Wow, thank you all. Steve, I read your first line and you hit it right on the money. My dilutions were heavier than they should have been. I am going to print out your reply and take it home and read it tonight. Thank you so much. I am really taking this seriuosly and I have had my nose to the grinding wheel putting in my time and getting my butt kicked, but it is all coming together really well. I have watched all of your videos as well as all of the videos and posts I can find from the top 5-7 members here. I really don't know what to say about you all (you know who you are). I want to build a floating shrine and dedicate it to you guys but instead I will just say thank you for helping us. Hopefully one day I can contribute in a way that might help you guys, but that is unlikely. For now all I can do is try to document on the forum my trials and errors as I progress. 

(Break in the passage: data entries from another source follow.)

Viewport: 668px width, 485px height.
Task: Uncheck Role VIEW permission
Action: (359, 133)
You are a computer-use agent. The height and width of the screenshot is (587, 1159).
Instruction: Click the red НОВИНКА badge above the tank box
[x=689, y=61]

I have done some amazing things in my life. This somehow by far feels like the biggest acomplishment and most chalenging (asside from parrenting, which the jury is still out on weather or not I am a good one, I try my best but the little buggers don't come with a manual.)

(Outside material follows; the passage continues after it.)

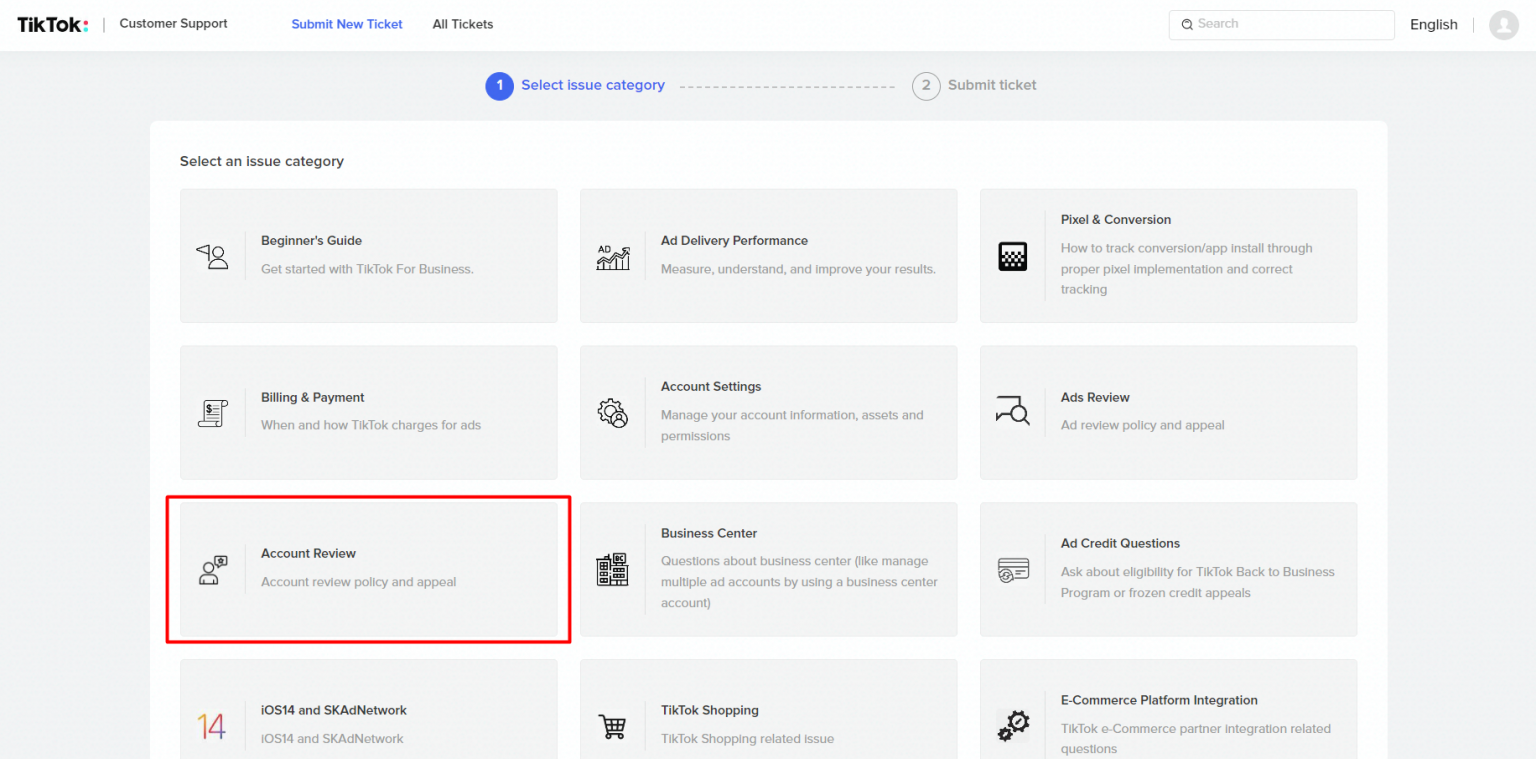The width and height of the screenshot is (1536, 759).
Task: Click the iOS14 and SKAdNetwork '14' icon
Action: pos(214,726)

Anyway, we got a little snow and the kids want to go fourwheeling. So I have got to bounce!!.

Thanks again and I can't wait to read more.

John S.
(PS I will begin spellchecking from now on!!)


----------



## Meh (Feb 11, 2012)

Firefox has a built in spell checker that works quite well. It uses American spelling, which is somewhat frustrating to us Canadians who like our extra "u"s.

Al


----------



## ReapHer_6 (Feb 12, 2012)

Thank you Steve for taking the time to leave a detailed reply. It means a lot. 
Tomorrow I will go back in and practice what you have taught me. I have to get a fridge moved into my lab for the ice maker, but with some modifications I can use the fridge as a chiller source for my condenser!!

I have a question concerning personal preference. I am not ready to move into the electrical stripping processes yet. Could you or other senior members tell me what you think is the best process (no details needed, just the name) for e-scrap gold recovery?

Currently I am using the AR method. I ran out of HN03. I have some Sodium Nitrate in a bag that is older but the actual date of purchase is unknown. I have read your poor mans AR posts. So excluding the electro-cell, which would you suggest I focus on now that I am faced with either re ordering HN03.

Should I:
1. Stay with AR and my current method using 70% HN03? (expensive, but I am most familiar with)
2. Stay with AR and substitute the HN03 with Sodium Nitrate? 
3. Move on and learn AP or
4. Move on and learn Acid / bleach ?

Thank you for your time, members.
John S.
P.S. Working under the new properly functioning fume hood has made a tremendous impact on my safety and functionality. That translates directly to the quality and even the ..gulp....the FUN of recovering and refining of PM's. It just keeps getting better. Having just started out, if any newbee asked me what is the single best purchase he or she could make...the answer has to be a proper working fume hood. Not only does it serve it's primary duty and pull harmful fumes out, but working under the slanted thick plexi protects your face and torso from acids. I wish I had it when I made my stupid mistake of adding peroxide to my hot, AR solution with sulfuric acid in the mix.


----------



## butcher (Feb 12, 2012)

AP acid peroxide (copper II chloride etch) is an extremely useful tool, as copper is a main component in electronics (other base metals will also etch or break down to powders in this solution but that is a different story, as they are not normally wanted in this solution), I recommend anyone wanting to learn recovery of values from electronic scrap learn this process.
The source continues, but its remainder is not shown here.